:: BRANO FORNITO ::
<<<<
(Foto LaPresse)

Gli attriti legastellati con Bruxelles pesano su Atlantia in Spagna

Marco Bolognini

Circola l’idea di “spagnolizzare” i vertici del colosso Atlantia-Abertis perché l’antieuropeismo italiano può essere un handicap

Madrid. Non più tardi di cinque mesi fa, in Atlantia l’ottimismo probabilmente era di casa. L’operazione Abertis era un’opera d’arte imprenditoriale, pensata e strutturata per arrivare a creare il campione europeo delle infrastrutture. Ciononostante, non era stato un cammino agevole quello percorso da Giovanni Castellucci e dai Benetton. L’azienda iberica veniva considerata strategica da ampi settori della politica e del mondo economico spagnoli, e non erano mancate le (comprensibili) resistenze e diffidenze locali che caratterizzano operazioni transnazionali di questo tipo.

 

Di più: gli interessi specifici di Madrid, sede del governo, e Barcellona, sede nevralgica di Abertis, non erano allineati. Entrambi i centri di interesse convergevano sulla necessità di preservare una generica e non meglio definita “spagnolità” dell’azienda. Probabilmente al governo centrale (e a parte del gotha produttivo) non dispiaceva nemmeno l’idea di “de-catalanizzare” Abertis, con l’aiuto più o meno involontario di Atlantia.

 

Per superare reticenze protezioniste e, al contempo, per avvicinare il cuore di Abertis alla vecchia Castiglia, era apparso sulla scena Florentino Pérez, potente e rispettatissimo presidente di Acs e del Real Madrid. Così, con l’arrivo di un attore co-protagonista gradito ai più, si era sbloccata la situazione e il sorriso si era stampato sui volti di casa Atlantia. L’operazione si poteva fare, tra l’altro con equilibri favorevoli per la compagine italiana. Purtroppo, però, due avvenimenti imprevisti hanno colpito la tenuta dell’operazione e la definizione degli ulteriori dettagli d’esecuzione: due sono le date da ricordare per capire meglio gli sviluppi che avranno luogo nelle settimane a venire.
>>>>
:: ESTRATTO DATI ::
<<<<
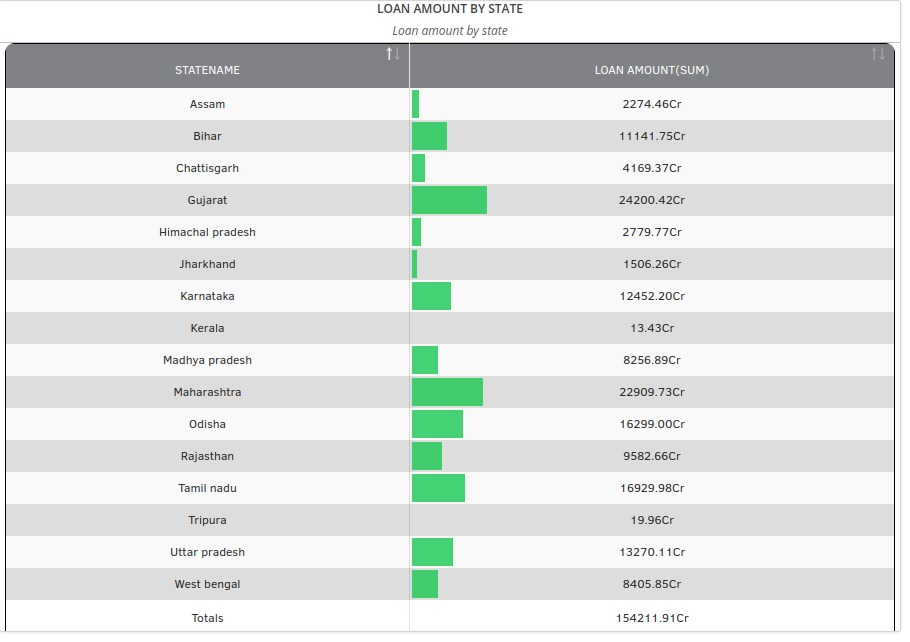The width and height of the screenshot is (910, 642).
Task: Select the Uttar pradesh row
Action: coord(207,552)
>>>>
<<<<
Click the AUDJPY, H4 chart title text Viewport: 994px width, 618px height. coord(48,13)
>>>>
:: CONSEGNA ::
Prolunga il brano sull'operazione di Atlantia su Abertis in Spagna, riprendendo subito dopo la sua ultima frase. L'elenco riportato non ha alcun rapporto con il brano.

:: RISULTATO ::
 

La prima, è il 1° giugno 2018, giorno dell’insediamento del governo Conte. La seconda, è il 14 agosto, giorno in cui il ponte Morandi a Genova è crollato con le terribili conseguenze che sappiamo. Se prevedere l’impatto su Atlantia della tragedia di Genova era un esercizio di una immediatezza disarmante al verificarsi del crollo, con tutti gli ovvi e nefasti effetti su rating, valore in Borsa e costi di finanziamento, la comprensione invece di quanto abbia potuto indirettamente incidere il governo Lega-M5s è questione più sottile. L’effetto di entrambi gli eventi inciderà probabilmente sulla nuova governance di Abertis.

 

In questi giorni Acs e Abertis dovranno definire i nomi delle più alte cariche direzionali dell’azienda. Da quanto pattuito a suo tempo, ad Atlantia sarebbe stato assegnato il ceo e a Acs la presidenza non esecutiva. Ora però gli equilibri sono certamente cambiati, e non è peregrino pensare che le parti stiano meditando molto attentamente circa l’opportunità o meno di attraversare un periodo di transizione che assicuri una maggior “spagnolità” delle prime linee, magari promuovendo a ruoli di massima responsabilità un qualche dirigente della vecchia guardia di Abertis.

 

Alle considerazioni più scontate che portano a questa scelta ve n’è una ulteriore: conviene a un operatore come Abertis, strettamente legato ai mercati europei ed al settore pubblico, sbandierare una schietta italianità proprio quando il governo italiano sta creando grattacapi e non poche tensioni in seno all’Unione europea? E’ quello che si pensa e si dice in alcuni ambienti di rilievo in Spagna. Giusto o sbagliato che sia, l’approccio scettico e di ripensamento degli accordi non è a priori incomprensibile.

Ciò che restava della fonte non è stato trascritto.